Consistent Hashing: The Algorithm That Quietly Powers Half the Internet

Every time you load a webpage, send a message, or stream a video, an algorithm you've never heard of decides which server handles your request.

It's not round-robin. It's not random. It's consistent hashing — an algorithm invented in 1997 that became the backbone of virtually every distributed system built in the last two decades.

If you only understand one distributed systems algorithm, make it this one.

The Problem: What Happens When Servers Change?

Imagine you have 4 cache servers and you use simple modular hashing to distribute keys:

1server = hash(key) % num_servers
2
3hash("user:alice")   = 7  → 7 % 4 = 3 → Server 3
4hash("user:bob")     = 12 → 12 % 4 = 0 → Server 0
5hash("user:charlie") = 15 → 15 % 4 = 3 → Server 3
6hash("user:diana")   = 22 → 22 % 4 = 2 → Server 2

This works perfectly. Until a server goes down.

Now you have 3 servers:

1hash("user:alice")   = 7  → 7 % 3 = 1 → Server 1  ← CHANGED
2hash("user:bob")     = 12 → 12 % 3 = 0 → Server 0  ← same
3hash("user:charlie") = 15 → 15 % 3 = 0 → Server 0  ← CHANGED
4hash("user:diana")   = 22 → 22 % 3 = 1 → Server 1  ← CHANGED

75% of keys now map to different servers. Every remapped key is a cache miss. If you have a billion cached items and lose one server, 750 million requests simultaneously hit your database.

This is called the rehashing problem, and at scale, it causes cascading failures.

The Insight: A Hash Ring

Consistent hashing solves this with an elegant geometric insight. Instead of mapping keys to servers with modular arithmetic, imagine arranging servers on a circle (ring):

1                    0
2                  /   \
3               S1       S2
4              /           \
5            /               \
6          S4                 S3
7            \               /
8              \           /
9                \       /
10                  \   /
11                  2^32/2

Both keys and servers are hashed onto the same ring (positions 0 to 2^32 - 1). A key is assigned to the first server clockwise from its position.

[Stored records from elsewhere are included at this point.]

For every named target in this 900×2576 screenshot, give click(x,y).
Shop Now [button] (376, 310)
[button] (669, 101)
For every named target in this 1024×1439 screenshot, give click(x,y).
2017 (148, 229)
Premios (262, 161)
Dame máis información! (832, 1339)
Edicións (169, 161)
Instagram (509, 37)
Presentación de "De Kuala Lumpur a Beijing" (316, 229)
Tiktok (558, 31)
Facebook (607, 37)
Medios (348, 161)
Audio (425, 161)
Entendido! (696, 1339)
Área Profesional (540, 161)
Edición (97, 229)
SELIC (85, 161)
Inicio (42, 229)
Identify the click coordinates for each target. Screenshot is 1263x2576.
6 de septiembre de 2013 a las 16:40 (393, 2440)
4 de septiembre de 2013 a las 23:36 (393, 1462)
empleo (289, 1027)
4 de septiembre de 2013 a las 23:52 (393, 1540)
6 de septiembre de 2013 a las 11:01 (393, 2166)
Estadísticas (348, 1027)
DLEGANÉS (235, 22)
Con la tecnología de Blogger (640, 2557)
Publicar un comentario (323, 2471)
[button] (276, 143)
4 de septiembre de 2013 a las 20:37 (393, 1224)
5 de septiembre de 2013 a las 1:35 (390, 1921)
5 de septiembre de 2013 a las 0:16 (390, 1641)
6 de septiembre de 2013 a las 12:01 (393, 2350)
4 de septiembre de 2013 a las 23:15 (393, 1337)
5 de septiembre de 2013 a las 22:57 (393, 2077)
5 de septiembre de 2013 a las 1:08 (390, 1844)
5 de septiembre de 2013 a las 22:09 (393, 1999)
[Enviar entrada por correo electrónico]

1Ring positions (simplified to 0-100):
2  Server A at position 10
3  Server B at position 35
4  Server C at position 65
5  Server D at position 90
6
7Key "alice" hashes to position 20 → next server clockwise → Server B
8Key "bob"   hashes to position 50 → next server clockwise → Server C
9Key "charlie" hashes to 75       → next server clockwise → Server D
10Key "diana"   hashes to 5        → next server clockwise → Server A

What Happens When a Server Dies?

Remove Server C (position 65):

1Key "alice" at 20  → next server: Server B (35) ← UNCHANGED
2Key "bob"   at 50  → next server: Server D (90) ← CHANGED (was C)
3Key "charlie" at 75 → next server: Server D (90) ← UNCHANGED
4Key "diana" at 5   → next server: Server A (10) ← UNCHANGED

Only keys that were assigned to Server C get remapped. That's approximately 1/N of all keys (where N is the number of servers). Going from 4 to 3 servers only remaps ~25% of keys instead of ~75%.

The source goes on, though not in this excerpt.